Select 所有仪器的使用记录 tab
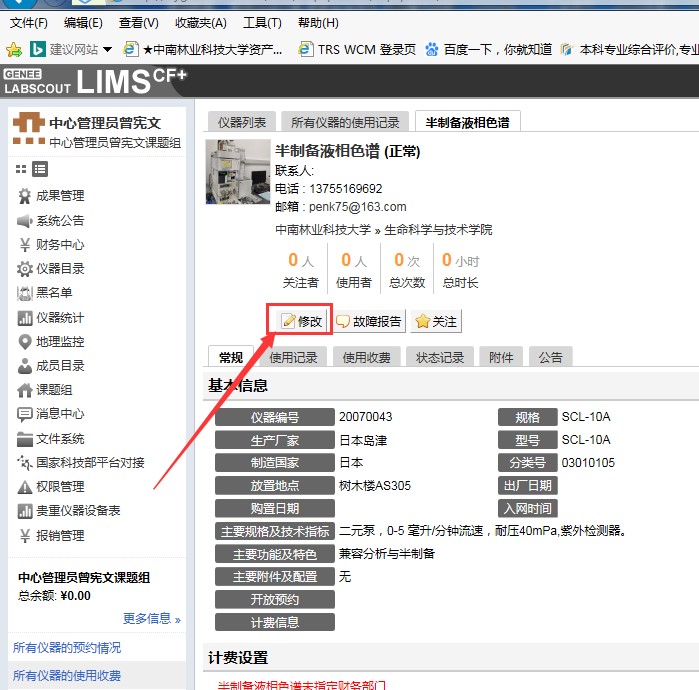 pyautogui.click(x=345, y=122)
* * *
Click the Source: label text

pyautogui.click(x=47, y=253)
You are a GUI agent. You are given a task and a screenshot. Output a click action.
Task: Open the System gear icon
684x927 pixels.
--
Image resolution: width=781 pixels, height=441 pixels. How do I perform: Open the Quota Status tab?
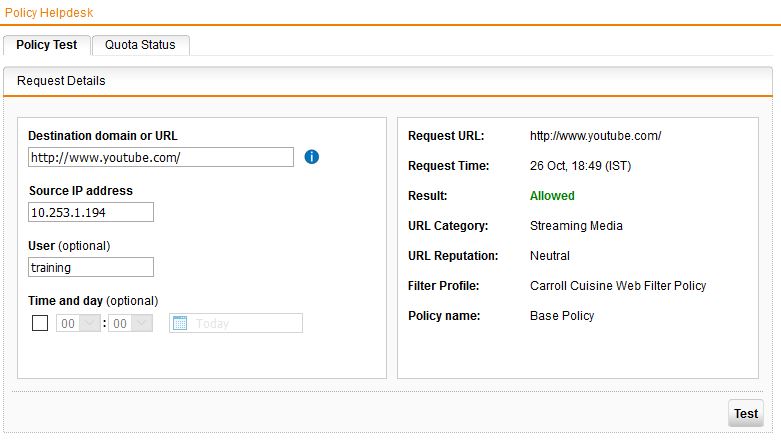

[PROMPT] Scan the entries above for the word "Open" and collect each line holding it.

[RESULT OF THE EXERCISE]
Task: Open the System gear icon
Image resolution: width=781 pixels, height=441 pixels. How do I perform: Open the Quota Status tab?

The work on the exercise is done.